MT5 Position Size Calculator
Use this calculator to estimate the lot size that matches your risk plan before placing a trade in MetaTrader 5.
What is an MT5 position size calculator?
An MT5 position size calculator helps you determine how many lots to trade based on your risk tolerance, stop-loss distance, and instrument pip value. Instead of guessing your trade size, you set your risk first and let math decide the volume. This is one of the most important habits for consistent risk management.
In MetaTrader 5, placing orders is easy. Managing risk is the hard part. A position size calculator solves that by turning your risk rules into a repeatable process.
Why position sizing matters more than entries
Most traders focus heavily on entries and indicators. But poor position sizing can destroy a good strategy quickly. If your lot size is too large, a normal losing streak can cause severe drawdown. If your lot size is controlled, you can survive volatility and continue trading your edge.
- It keeps losses small and predictable.
- It reduces emotional decision-making during drawdown.
- It makes strategy performance easier to evaluate.
- It protects your account from one oversized trade.
The core formula used by this calculator
The calculator uses a simple risk-based formula:
Position Size (lots) = Risk Amount / (Effective Stop Loss in pips × Pip Value per lot)
Where:
- Risk Amount = Account Balance × Risk %
- Effective Stop Loss = Stop Loss + spread/slippage buffer
- Pip Value per lot depends on instrument and account currency
After calculating a raw lot size, the tool rounds to your broker's lot step (for example 0.01). It also checks minimum and optional maximum lot constraints.

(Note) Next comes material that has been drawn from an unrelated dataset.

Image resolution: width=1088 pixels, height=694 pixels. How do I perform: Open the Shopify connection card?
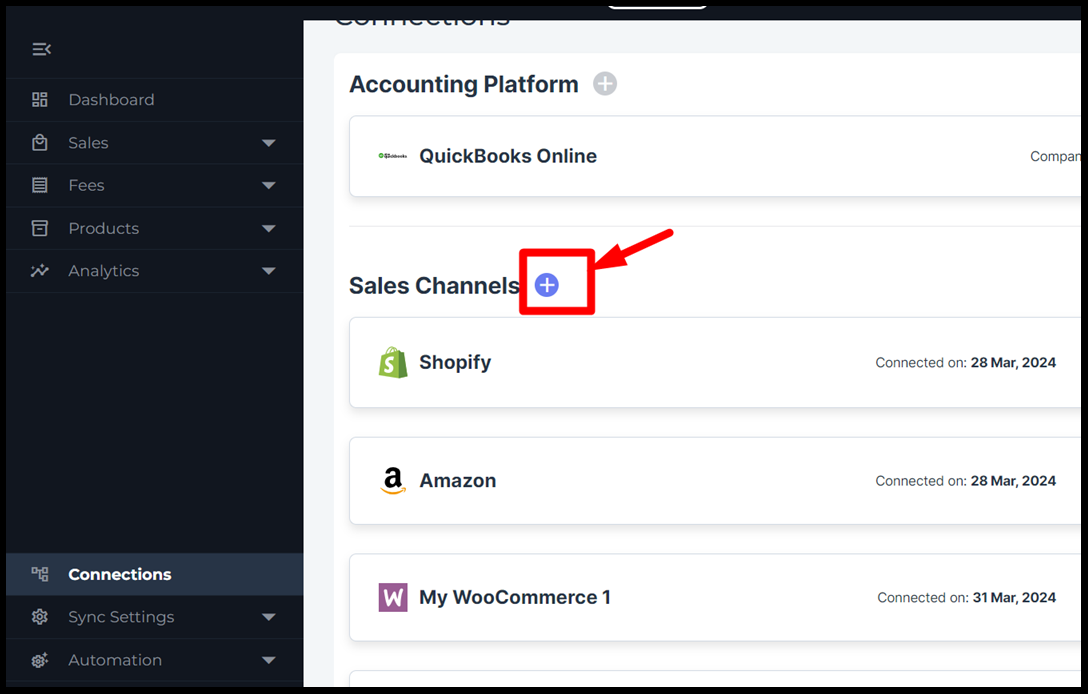(455, 362)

How to use this MT5 calculator correctly
1) Enter account balance and risk percent
Set your total balance (or equity) and choose your risk. Conservative traders often use 0.5% to 1% per trade. More aggressive traders may use 2%, but this generally increases drawdown volatility.
2) Enter stop loss in pips
Your stop should come from your strategy structure, not from a random number. For example, if your setup invalidates below a swing low, use that distance as the stop.

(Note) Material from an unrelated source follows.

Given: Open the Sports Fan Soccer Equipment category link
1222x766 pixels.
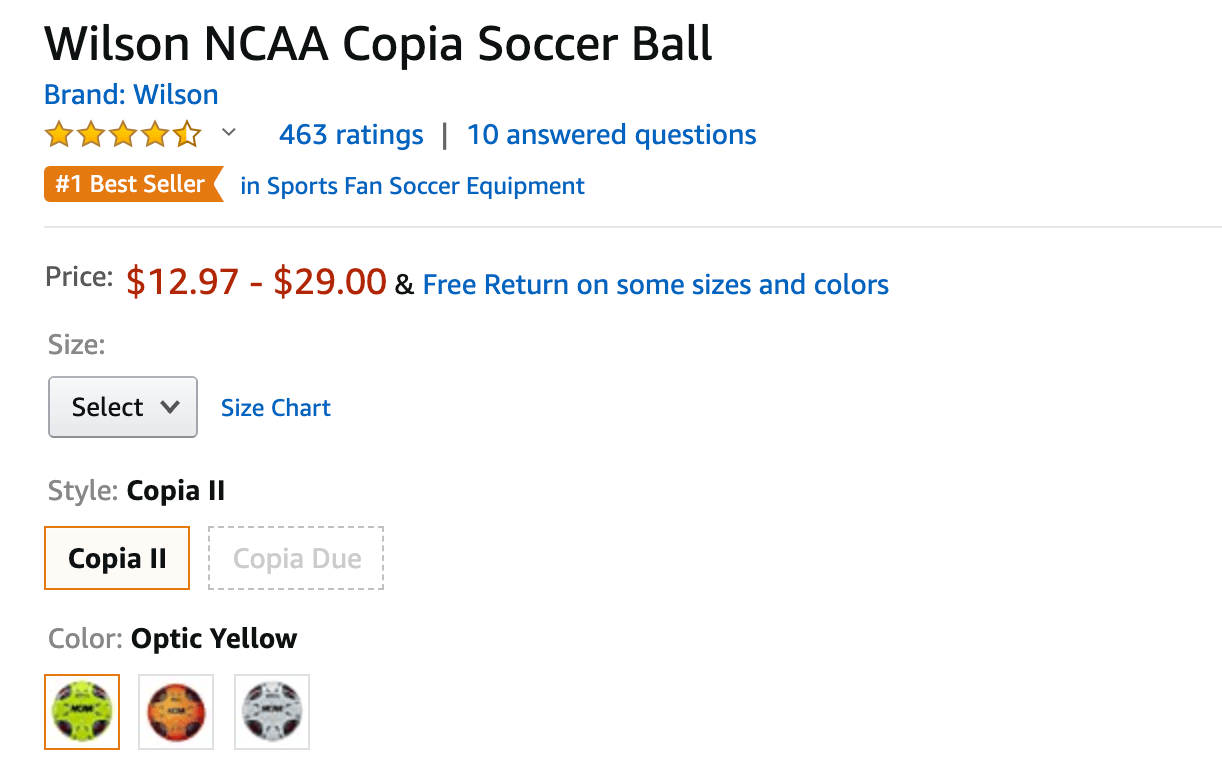Looking at the screenshot, I should coord(413,186).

3) Add a realistic execution buffer
Spread and slippage can increase real loss. A small buffer (such as 0.5 to 2 pips on liquid pairs) helps keep actual risk closer to your plan.

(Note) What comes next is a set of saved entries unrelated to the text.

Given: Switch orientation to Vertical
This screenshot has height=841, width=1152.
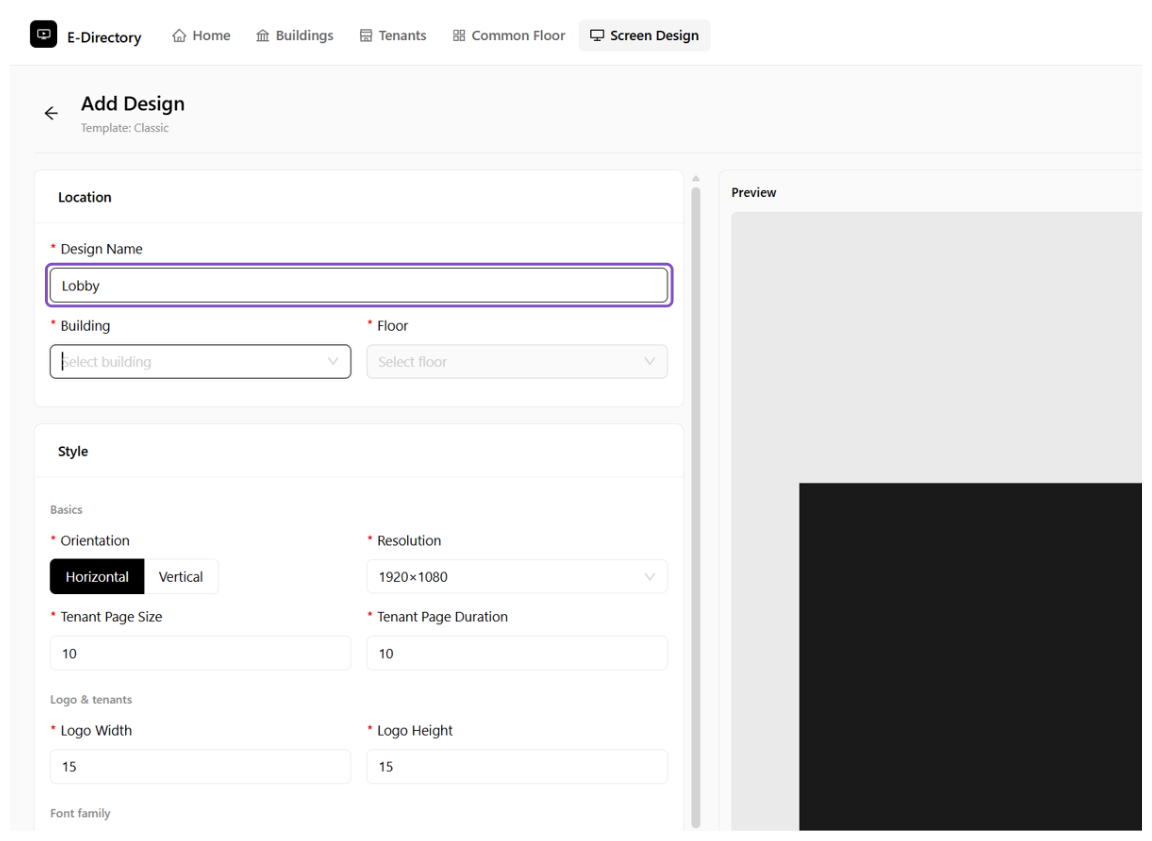Looking at the screenshot, I should coord(181,577).
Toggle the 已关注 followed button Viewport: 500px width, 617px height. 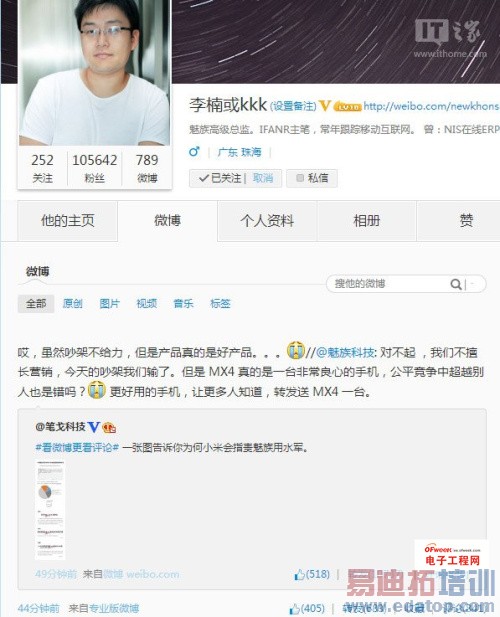[x=220, y=178]
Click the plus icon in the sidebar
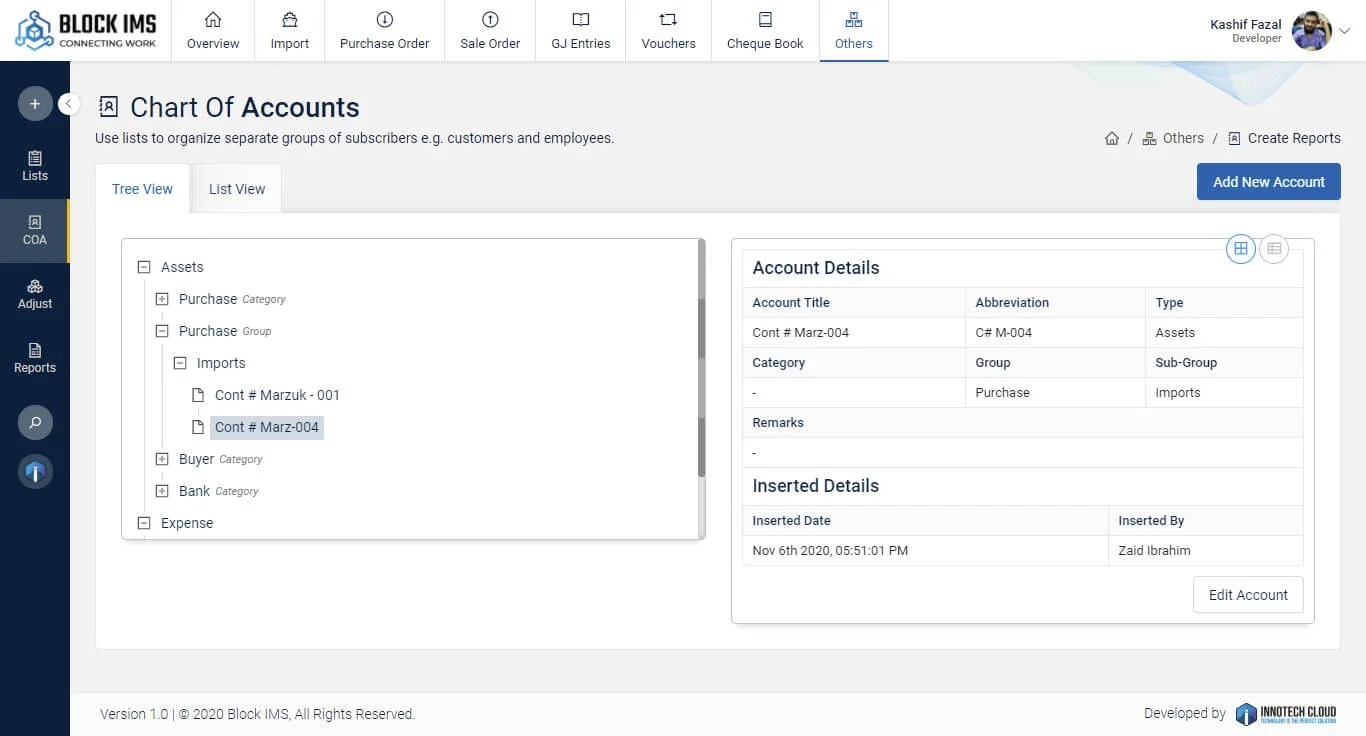Image resolution: width=1366 pixels, height=736 pixels. (35, 104)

4) Confirm pip value from MT5
Open Market Watch → Symbol → Specifications and verify tick size/tick value for your broker account. If needed, use this to derive an accurate pip value per lot.
5) Respect lot rules
If your calculated size is below minimum lot, your true risk may exceed target when forced to trade the minimum. In that case, consider skipping the trade or widening account capital before trading that setup.
Worked example
Suppose:
- Balance: $10,000
- Risk: 1%
- Stop loss: 25 pips
- Buffer: 1 pip
- Pip value: $10 per pip per 1.00 lot
Risk amount = $100. Effective stop = 26 pips. Raw lot size = 100 / (26 × 10) = 0.3846 lots. With 0.01 lot step, recommended position is 0.38 lots. Estimated max loss is about $98.80 plus any additional execution costs.
Common mistakes MT5 traders make
- Using fixed lot size: same lot for every setup ignores changing stop distances.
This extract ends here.